Page.67 : En ces débuts de la colonisation, dans la pratique, l'établissement des colons espagnols étaient confié à des capitalistes français mais les Espagnols désireux de devenir propriétaires terriens se voyaient freinés soit par des interdictions formelles, soit par la complexité des formalités administratives, soit encore par l'obligation de posséder un capital qu'ils venaient précisément chercher en Algérie.

Page.74 : La situation des premiers colons était complexe. Outre la dureté du travail de la terre -il avait fallu en arracher des jujubiers épineux et des lentisques aux racines noueuses ! - des imbroglios sans fin et des contestations compliquaient leur vie, tant vis-à-vis de l'administration que des coutumes ancestrales des Musulmans.

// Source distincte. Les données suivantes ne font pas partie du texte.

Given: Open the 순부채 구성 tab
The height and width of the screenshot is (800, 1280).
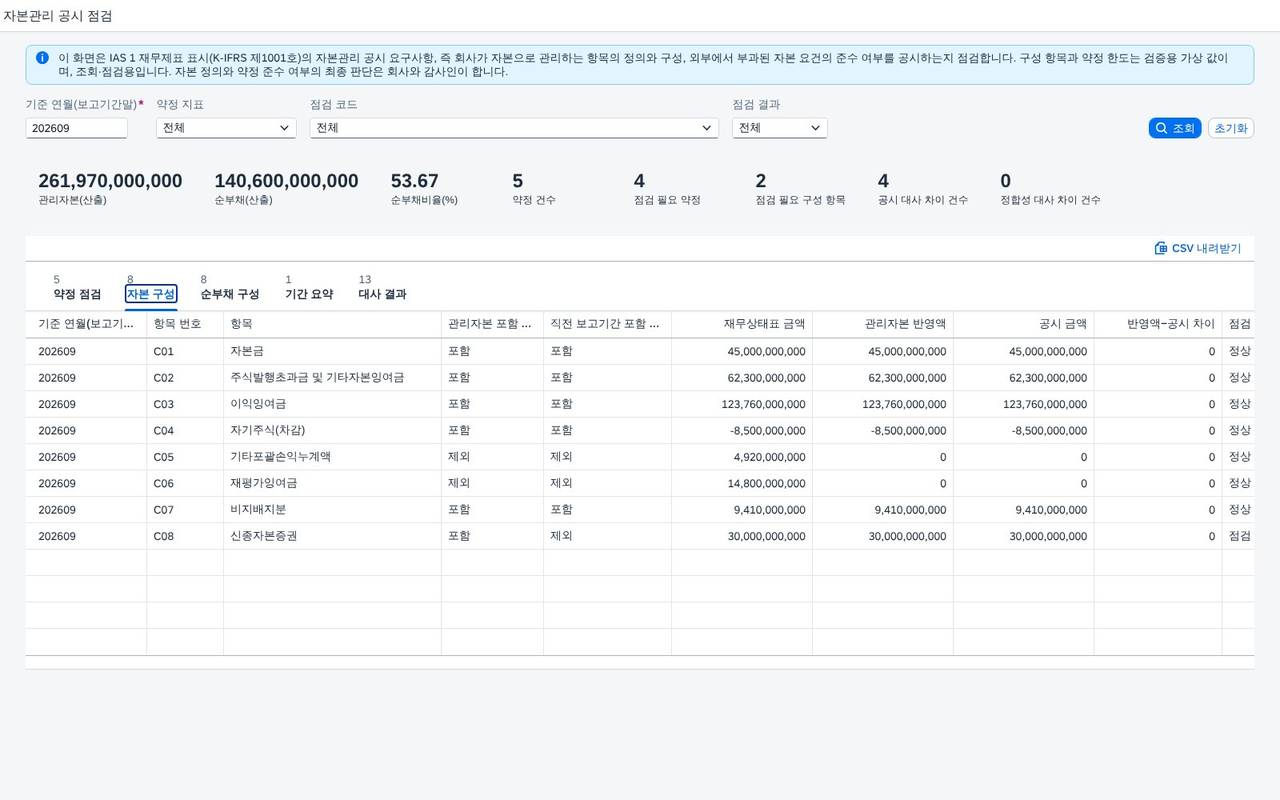Looking at the screenshot, I should [x=230, y=294].
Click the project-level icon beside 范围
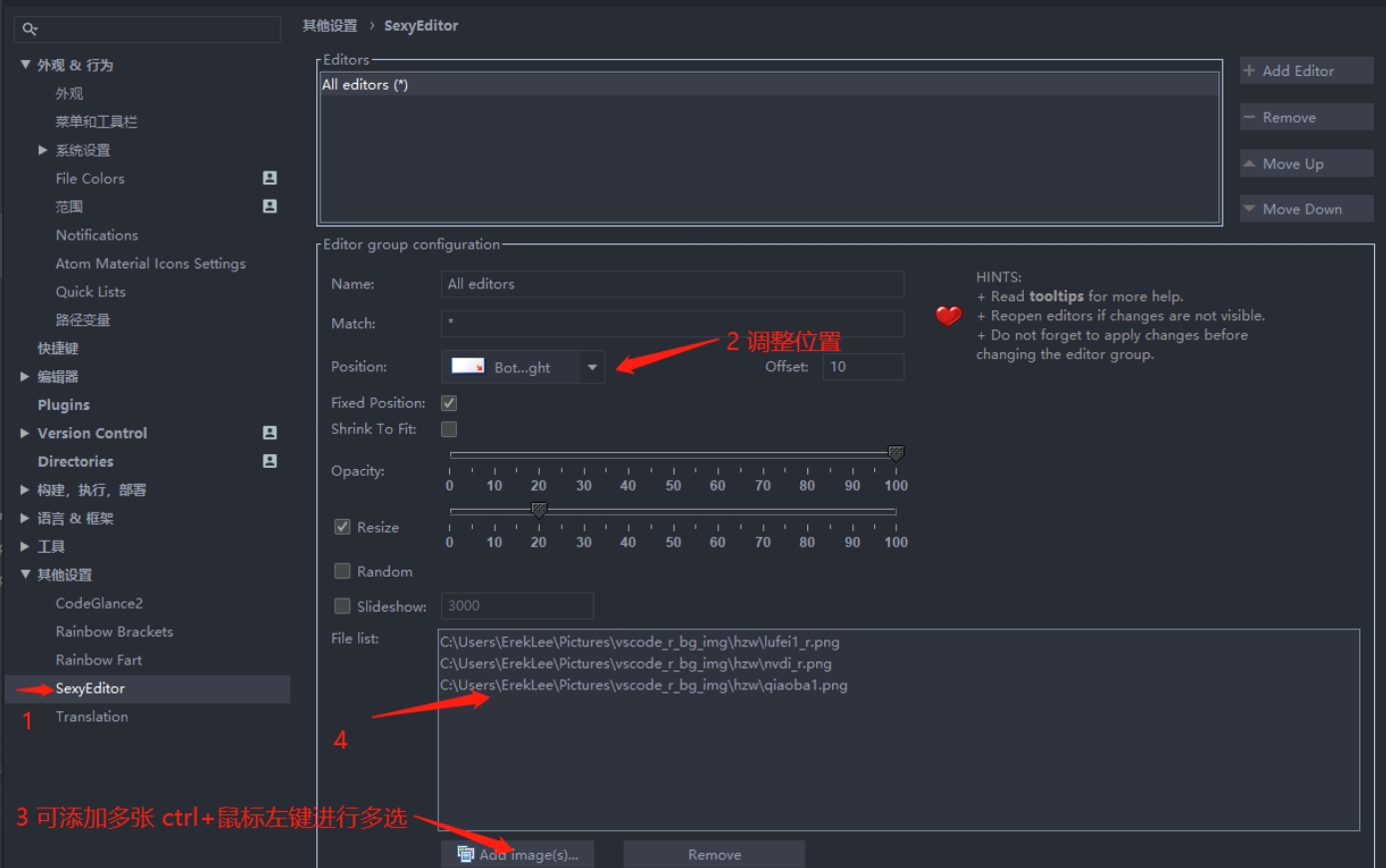Viewport: 1386px width, 868px height. pos(269,207)
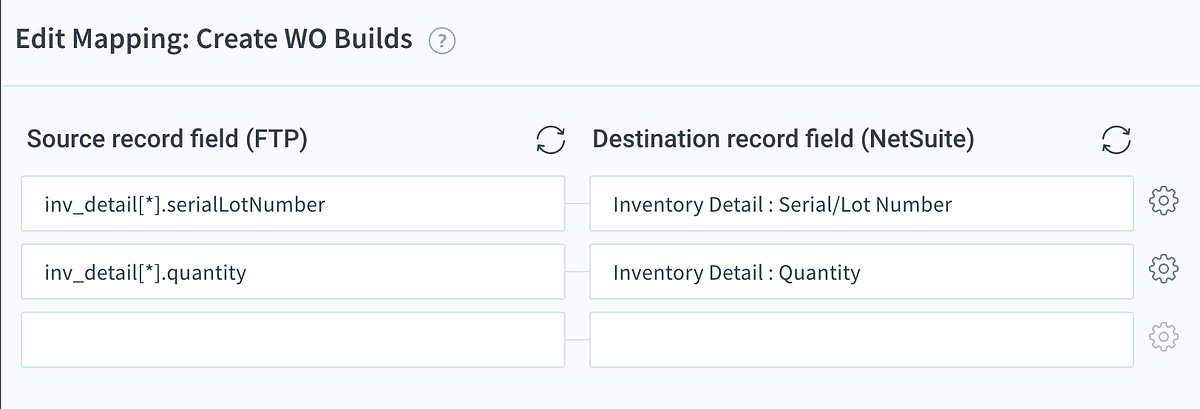This screenshot has width=1200, height=409.
Task: Click connector line between quantity mapping fields
Action: (x=578, y=272)
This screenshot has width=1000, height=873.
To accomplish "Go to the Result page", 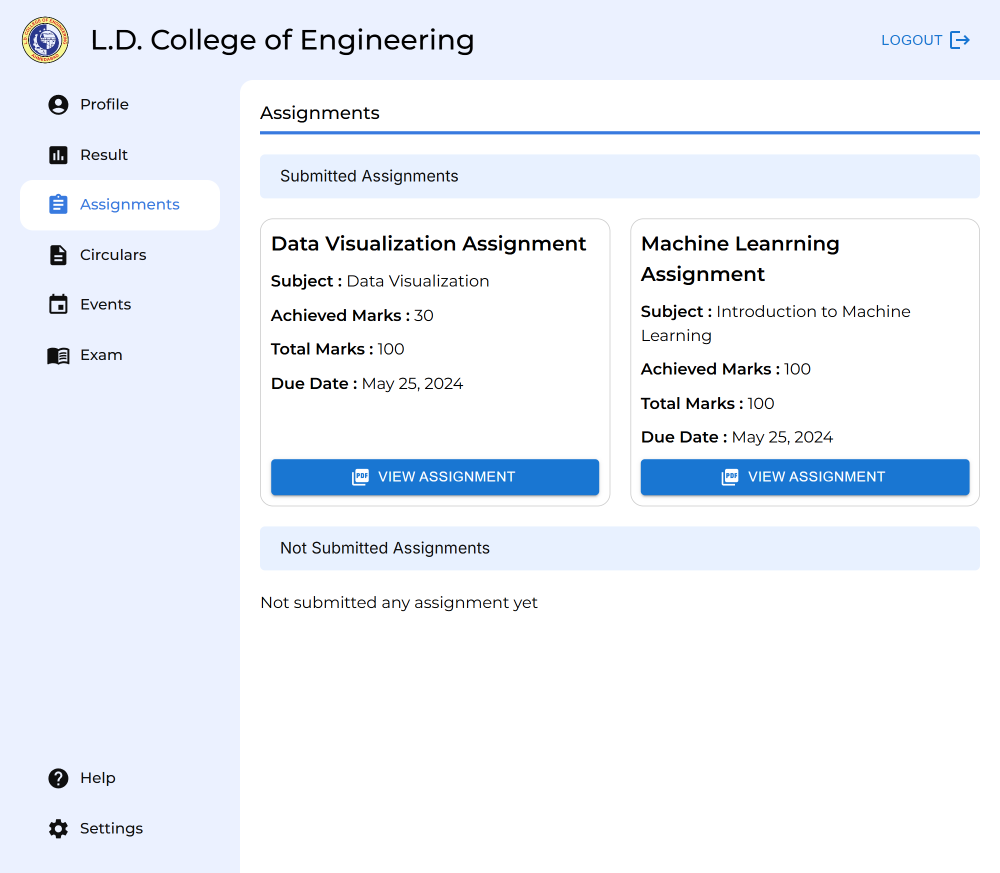I will (104, 155).
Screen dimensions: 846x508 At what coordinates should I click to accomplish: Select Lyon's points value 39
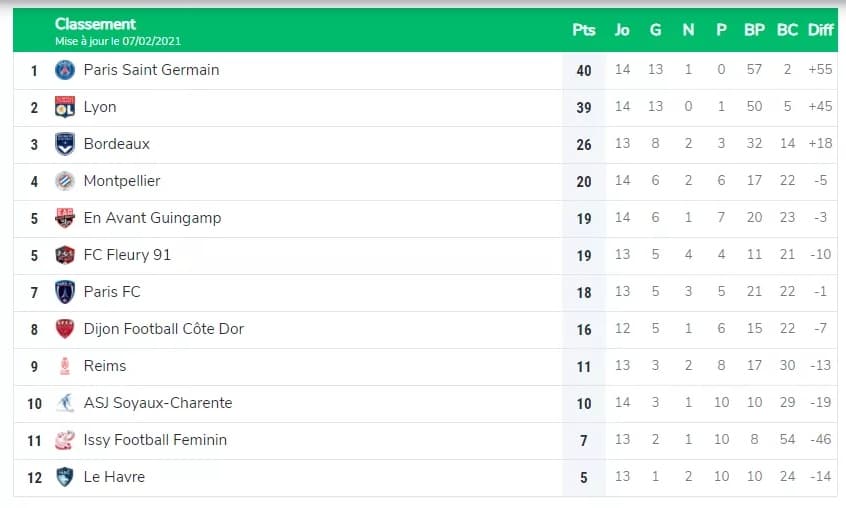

Dans les premières années de la conquête, les transactions entre Arabo-Berbères et Européens entraînèrent de nombreux litiges... Puis José Rubia se fera naturaliser. Le temps passe vite et Maria-Luz a un rendez-vous qu'elle ne peut manquer.

Pour que la vie continue, il faut encore et toujours plus d'eau, indispensable aux cultures et José va faire ce qu'il faut et Pauline va y croire et ils auront confiance et ils réussiront Milagro ! Miracle ! Bismillah ! Grâce à Dieu !
J'ai retenu cette phrase :

Page 89 : - L'Algérie, c'est nos ancêtres, du moins ceux des gens qui sont ici, qui l'ont entièrement construite pierre par pierre, arpent par arpent, dans le sang et la sueur, et ces gens que vous insultez de votre mépris pitoyable poursuivent cette œuvre dans la dignité. Ils méritent votre respect monsieur !

Jeanne en grandissant et après bien des difficultés va enfin épouser son Pierre parti en Alsace en 44 et puis la petite Marie nous vient... Marie Sahara Grain de sable – notre fameux Grain de bled ! Pour que l'Odyssée aille à son terme.

Page 103 : La guerre de France n'avait pas voulu de Pierre-Ange. Mais celle d'Algérie survenant en 1954 bien trop tôt pour laisser sa chance à une identité Algérienne de se forger, ferait-elle également la dédaigneuse ?


Pauline et José vont aller à Alger pour la première fois. Besoin de matériaux là-bas ils en trouveront.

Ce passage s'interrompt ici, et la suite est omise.